Below are some records; output exactly the lines from the line with "ЛАУРЕАТЫ ЖУРНАЛА (179, 164)" to the line with "Chanel (16, 26)", both ends kept, and nothing more.

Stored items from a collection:
+++
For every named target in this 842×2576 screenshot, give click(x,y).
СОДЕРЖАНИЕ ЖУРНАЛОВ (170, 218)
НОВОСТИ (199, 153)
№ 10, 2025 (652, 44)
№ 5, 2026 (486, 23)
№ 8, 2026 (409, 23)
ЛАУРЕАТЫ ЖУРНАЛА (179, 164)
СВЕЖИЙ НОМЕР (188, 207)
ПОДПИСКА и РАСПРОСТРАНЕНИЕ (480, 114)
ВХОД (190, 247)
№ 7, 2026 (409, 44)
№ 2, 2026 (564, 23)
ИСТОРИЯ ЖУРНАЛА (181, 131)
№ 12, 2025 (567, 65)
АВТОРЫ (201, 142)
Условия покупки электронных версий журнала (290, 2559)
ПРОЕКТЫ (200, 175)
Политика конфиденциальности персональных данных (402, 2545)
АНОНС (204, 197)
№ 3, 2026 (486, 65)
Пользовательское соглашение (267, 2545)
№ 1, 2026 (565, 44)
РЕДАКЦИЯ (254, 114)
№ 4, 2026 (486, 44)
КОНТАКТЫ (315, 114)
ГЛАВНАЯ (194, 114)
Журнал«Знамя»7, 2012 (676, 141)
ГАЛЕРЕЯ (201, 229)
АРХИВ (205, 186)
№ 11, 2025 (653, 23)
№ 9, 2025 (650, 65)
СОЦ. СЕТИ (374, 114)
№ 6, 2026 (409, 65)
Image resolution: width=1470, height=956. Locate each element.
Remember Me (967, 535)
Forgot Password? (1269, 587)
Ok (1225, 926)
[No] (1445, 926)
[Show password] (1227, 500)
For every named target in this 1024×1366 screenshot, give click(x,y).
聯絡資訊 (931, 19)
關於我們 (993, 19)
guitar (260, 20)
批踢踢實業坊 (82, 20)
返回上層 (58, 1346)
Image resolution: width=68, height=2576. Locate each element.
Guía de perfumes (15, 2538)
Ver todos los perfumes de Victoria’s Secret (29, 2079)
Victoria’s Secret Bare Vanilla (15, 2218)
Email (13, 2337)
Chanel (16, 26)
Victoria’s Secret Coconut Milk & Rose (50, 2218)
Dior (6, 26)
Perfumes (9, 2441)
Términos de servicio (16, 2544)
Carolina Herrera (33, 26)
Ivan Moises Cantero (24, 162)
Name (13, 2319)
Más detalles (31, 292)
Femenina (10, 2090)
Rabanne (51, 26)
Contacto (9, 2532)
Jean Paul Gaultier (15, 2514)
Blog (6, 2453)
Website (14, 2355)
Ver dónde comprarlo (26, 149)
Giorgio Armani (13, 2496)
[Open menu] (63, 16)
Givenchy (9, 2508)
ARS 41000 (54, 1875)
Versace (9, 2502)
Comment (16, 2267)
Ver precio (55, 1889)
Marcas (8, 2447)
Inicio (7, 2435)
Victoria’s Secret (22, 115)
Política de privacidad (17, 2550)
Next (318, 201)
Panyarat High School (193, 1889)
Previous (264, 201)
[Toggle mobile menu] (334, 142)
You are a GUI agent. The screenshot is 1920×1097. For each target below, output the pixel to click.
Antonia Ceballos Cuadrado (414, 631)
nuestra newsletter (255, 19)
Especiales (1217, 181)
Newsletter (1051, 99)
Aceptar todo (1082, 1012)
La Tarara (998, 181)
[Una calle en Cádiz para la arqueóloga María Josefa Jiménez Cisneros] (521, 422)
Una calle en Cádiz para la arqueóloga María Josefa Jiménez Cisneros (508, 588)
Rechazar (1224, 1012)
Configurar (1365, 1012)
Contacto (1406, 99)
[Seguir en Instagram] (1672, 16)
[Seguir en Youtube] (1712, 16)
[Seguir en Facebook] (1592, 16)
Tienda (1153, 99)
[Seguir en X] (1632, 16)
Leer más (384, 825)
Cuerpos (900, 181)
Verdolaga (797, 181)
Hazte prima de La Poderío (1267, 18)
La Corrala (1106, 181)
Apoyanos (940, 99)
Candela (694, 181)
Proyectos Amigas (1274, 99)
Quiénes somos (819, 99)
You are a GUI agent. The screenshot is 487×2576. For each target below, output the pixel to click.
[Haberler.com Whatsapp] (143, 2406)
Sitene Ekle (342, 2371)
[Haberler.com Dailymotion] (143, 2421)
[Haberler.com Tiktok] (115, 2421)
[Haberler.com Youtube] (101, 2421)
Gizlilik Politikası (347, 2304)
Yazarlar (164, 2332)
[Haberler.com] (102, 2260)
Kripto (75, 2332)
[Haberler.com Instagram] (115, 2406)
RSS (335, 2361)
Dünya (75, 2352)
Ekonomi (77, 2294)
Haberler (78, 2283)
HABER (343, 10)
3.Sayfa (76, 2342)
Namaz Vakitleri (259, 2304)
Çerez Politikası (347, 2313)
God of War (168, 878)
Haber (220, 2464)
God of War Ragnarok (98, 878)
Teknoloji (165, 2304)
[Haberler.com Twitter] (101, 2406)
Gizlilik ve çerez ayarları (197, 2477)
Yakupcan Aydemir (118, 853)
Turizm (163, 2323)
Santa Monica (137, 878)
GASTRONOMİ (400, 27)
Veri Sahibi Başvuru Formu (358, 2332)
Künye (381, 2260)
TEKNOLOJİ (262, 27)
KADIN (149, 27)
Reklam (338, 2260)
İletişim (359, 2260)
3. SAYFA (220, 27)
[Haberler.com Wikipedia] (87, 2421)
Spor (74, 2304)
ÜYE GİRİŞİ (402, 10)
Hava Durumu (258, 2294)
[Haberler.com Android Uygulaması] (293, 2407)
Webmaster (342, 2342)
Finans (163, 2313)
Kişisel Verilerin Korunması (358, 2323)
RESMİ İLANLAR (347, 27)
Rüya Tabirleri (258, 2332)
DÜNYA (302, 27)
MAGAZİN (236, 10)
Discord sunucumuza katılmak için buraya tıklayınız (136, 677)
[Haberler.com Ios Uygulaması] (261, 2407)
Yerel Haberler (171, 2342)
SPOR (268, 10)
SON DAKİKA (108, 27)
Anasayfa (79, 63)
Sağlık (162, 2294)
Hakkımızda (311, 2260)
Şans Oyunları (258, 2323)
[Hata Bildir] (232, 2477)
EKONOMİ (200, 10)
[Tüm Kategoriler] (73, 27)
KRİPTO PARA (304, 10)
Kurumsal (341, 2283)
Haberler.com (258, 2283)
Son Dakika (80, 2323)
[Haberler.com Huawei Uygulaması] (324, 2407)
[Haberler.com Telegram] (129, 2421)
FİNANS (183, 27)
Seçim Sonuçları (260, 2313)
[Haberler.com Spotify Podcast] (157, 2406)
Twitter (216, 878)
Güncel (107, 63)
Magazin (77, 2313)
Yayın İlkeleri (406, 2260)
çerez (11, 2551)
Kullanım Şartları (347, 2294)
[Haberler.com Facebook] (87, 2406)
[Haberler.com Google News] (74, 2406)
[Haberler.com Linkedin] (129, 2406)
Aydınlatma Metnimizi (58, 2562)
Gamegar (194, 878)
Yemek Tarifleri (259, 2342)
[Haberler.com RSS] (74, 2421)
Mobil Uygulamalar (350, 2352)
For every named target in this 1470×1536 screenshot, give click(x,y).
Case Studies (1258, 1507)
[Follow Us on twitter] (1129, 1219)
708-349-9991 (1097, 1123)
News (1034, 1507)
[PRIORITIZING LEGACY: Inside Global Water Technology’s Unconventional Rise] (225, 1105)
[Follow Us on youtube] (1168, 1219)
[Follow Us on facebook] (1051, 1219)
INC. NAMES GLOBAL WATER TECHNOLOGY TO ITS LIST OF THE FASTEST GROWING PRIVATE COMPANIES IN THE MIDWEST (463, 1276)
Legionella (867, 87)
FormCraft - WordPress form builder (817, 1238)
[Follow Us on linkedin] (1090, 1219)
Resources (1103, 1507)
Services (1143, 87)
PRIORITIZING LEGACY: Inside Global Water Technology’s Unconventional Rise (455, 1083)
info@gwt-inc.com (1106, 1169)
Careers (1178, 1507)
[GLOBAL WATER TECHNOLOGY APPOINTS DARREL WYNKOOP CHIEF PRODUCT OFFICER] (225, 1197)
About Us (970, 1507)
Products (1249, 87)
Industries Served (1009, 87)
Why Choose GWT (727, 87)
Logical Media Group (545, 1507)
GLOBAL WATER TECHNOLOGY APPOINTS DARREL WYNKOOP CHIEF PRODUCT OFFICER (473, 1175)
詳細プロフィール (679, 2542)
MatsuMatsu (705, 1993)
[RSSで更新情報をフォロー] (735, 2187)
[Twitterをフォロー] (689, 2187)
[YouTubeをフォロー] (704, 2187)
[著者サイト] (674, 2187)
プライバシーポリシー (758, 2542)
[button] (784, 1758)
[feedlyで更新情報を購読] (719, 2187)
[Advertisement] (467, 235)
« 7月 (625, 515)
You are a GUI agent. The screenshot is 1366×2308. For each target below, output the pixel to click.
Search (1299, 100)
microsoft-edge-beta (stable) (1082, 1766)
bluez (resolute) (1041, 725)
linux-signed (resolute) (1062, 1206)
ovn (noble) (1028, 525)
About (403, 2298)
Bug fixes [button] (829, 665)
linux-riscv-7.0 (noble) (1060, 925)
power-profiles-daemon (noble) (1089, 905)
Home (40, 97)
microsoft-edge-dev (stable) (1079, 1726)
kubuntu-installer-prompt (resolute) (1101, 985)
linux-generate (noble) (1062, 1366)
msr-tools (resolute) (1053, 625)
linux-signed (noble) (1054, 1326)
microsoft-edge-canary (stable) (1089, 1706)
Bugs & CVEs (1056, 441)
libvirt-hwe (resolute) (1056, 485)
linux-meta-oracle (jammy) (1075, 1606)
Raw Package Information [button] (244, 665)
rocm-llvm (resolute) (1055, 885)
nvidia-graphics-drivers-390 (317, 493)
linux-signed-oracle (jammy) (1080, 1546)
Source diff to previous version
+++
• EXERCISE RESULT:
ЛАУРЕАТЫ ЖУРНАЛА (179, 164)
СВЕЖИЙ НОМЕР (188, 207)
ПОДПИСКА и РАСПРОСТРАНЕНИЕ (480, 114)
ВХОД (190, 247)
№ 7, 2026 (409, 44)
№ 2, 2026 (564, 23)
ИСТОРИЯ ЖУРНАЛА (181, 131)
№ 12, 2025 (567, 65)
АВТОРЫ (201, 142)
Условия покупки электронных версий журнала (290, 2559)
ПРОЕКТЫ (200, 175)
Политика конфиденциальности персональных данных (402, 2545)
АНОНС (204, 197)
№ 3, 2026 (486, 65)
Пользовательское соглашение (267, 2545)
№ 1, 2026 (565, 44)
РЕДАКЦИЯ (254, 114)
№ 4, 2026 (486, 44)
КОНТАКТЫ (315, 114)
ГЛАВНАЯ (194, 114)
Журнал«Знамя»7, 2012 (676, 141)
ГАЛЕРЕЯ (201, 229)
АРХИВ (205, 186)
№ 11, 2025 (653, 23)
№ 9, 2025 (650, 65)
СОЦ. СЕТИ (374, 114)
№ 6, 2026 (409, 65)
Image resolution: width=1470, height=956. Locate each element.
Remember Me (967, 535)
Forgot Password? (1269, 587)
Ok (1225, 926)
[No] (1445, 926)
[Show password] (1227, 500)
For every named target in this 1024×1366 screenshot, give click(x,y).
聯絡資訊 (931, 19)
關於我們 (993, 19)
guitar (260, 20)
批踢踢實業坊 (82, 20)
返回上層 (58, 1346)
Image resolution: width=68, height=2576. Locate each element.
Guía de perfumes (15, 2538)
Ver todos los perfumes de Victoria’s Secret (29, 2079)
Victoria’s Secret Bare Vanilla (15, 2218)
Email (13, 2337)
Chanel (16, 26)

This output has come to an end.